Task prompt => As the answer, give every line of the records that includes the word "avatar".
'''
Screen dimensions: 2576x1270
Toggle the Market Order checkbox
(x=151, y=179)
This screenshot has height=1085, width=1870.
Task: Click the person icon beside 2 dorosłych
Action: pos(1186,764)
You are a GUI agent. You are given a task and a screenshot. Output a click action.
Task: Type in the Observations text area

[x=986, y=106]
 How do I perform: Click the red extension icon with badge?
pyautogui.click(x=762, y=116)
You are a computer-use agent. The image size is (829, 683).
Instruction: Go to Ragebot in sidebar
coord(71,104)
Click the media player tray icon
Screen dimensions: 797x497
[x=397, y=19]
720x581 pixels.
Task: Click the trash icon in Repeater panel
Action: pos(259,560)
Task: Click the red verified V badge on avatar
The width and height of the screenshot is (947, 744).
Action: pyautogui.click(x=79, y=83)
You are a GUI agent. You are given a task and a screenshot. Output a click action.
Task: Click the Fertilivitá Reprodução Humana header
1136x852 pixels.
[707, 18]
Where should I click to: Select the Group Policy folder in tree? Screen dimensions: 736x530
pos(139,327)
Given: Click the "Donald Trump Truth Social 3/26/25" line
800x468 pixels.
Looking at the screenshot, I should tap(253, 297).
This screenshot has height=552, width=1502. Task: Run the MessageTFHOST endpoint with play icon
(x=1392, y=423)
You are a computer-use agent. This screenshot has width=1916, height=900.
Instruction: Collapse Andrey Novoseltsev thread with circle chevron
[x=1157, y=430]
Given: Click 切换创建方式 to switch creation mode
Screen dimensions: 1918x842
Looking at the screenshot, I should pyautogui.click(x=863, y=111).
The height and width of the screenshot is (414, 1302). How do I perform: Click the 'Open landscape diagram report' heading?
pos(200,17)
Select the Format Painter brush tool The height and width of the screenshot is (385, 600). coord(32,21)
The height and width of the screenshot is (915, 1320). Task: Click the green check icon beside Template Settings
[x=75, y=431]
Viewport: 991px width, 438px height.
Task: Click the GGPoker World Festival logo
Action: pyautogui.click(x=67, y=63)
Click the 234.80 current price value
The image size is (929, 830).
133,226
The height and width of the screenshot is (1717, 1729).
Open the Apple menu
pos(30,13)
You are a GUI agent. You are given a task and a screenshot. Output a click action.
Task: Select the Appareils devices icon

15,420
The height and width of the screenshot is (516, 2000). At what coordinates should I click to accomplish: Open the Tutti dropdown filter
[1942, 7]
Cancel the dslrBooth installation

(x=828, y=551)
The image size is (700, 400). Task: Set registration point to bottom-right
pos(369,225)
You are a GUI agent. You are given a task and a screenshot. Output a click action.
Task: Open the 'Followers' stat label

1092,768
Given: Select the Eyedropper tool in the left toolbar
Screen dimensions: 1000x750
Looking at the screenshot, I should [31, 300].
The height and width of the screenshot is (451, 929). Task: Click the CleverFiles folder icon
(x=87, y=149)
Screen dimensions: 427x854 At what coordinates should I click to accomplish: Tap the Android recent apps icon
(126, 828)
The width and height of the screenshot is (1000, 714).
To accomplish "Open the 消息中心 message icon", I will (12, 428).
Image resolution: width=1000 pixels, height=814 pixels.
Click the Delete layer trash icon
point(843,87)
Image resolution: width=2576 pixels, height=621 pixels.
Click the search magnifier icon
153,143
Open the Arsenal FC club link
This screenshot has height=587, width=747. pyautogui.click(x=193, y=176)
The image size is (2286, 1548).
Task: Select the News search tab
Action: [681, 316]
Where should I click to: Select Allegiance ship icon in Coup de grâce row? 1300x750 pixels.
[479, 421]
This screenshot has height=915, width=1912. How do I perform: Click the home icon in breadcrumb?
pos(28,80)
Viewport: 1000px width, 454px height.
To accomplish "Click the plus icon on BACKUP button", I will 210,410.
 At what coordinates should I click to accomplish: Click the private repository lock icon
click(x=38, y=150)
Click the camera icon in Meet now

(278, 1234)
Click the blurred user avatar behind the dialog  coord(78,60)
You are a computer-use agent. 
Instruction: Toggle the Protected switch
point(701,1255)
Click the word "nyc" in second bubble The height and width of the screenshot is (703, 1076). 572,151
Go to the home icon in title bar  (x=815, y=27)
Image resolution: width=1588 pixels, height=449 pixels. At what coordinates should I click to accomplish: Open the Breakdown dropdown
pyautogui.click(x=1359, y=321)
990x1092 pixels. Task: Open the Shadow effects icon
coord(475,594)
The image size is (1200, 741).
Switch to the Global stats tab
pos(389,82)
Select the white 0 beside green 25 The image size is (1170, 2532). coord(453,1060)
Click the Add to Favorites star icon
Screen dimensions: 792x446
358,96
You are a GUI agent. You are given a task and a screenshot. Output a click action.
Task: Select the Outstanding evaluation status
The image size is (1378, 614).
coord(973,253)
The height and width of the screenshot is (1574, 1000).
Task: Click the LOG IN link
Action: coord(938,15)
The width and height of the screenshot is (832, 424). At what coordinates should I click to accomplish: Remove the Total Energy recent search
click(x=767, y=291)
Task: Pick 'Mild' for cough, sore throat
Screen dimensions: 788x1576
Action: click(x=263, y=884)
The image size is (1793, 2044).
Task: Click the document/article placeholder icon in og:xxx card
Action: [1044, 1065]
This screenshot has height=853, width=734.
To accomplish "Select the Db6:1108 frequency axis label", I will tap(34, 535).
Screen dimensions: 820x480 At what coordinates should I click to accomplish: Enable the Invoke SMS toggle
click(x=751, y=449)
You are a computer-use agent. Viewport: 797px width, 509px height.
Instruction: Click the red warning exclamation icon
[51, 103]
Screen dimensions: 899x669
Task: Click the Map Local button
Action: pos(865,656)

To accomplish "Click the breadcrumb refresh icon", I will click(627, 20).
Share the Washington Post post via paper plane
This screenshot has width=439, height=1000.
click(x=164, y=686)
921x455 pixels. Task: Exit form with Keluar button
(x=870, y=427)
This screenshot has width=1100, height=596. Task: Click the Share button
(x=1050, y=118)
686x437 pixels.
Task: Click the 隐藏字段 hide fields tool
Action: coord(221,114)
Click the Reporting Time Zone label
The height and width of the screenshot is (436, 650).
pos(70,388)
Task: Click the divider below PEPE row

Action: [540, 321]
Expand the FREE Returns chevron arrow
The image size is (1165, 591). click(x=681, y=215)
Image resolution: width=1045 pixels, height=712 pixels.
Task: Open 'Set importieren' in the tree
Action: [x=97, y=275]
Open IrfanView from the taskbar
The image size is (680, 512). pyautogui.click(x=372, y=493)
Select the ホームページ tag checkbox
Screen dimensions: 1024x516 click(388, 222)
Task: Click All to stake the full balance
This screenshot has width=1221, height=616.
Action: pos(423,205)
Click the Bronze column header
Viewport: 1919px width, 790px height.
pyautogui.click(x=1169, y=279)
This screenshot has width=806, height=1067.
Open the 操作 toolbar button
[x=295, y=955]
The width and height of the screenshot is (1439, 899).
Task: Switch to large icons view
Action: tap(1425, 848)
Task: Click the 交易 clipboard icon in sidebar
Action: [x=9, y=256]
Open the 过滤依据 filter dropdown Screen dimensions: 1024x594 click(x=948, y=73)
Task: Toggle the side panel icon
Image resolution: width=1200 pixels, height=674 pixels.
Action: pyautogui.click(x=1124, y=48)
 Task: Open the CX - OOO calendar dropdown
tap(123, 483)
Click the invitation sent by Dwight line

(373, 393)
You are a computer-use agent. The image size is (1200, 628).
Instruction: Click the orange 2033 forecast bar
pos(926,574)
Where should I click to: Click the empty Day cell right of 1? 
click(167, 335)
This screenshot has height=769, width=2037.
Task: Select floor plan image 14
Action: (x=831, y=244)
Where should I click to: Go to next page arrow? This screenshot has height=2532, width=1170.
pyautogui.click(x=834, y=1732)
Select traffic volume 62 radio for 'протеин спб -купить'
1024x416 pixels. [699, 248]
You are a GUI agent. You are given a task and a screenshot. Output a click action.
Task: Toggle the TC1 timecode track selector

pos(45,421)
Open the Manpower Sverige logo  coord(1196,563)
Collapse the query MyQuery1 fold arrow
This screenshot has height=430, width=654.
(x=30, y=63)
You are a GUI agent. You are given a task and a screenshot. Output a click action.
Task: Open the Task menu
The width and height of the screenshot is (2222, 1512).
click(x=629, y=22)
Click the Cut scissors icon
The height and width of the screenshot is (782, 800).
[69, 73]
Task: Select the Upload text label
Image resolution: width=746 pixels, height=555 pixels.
'''
Completed exercise =>
Task: Click the red verified V badge on avatar
Click the blurred user avatar behind the dialog  coord(78,60)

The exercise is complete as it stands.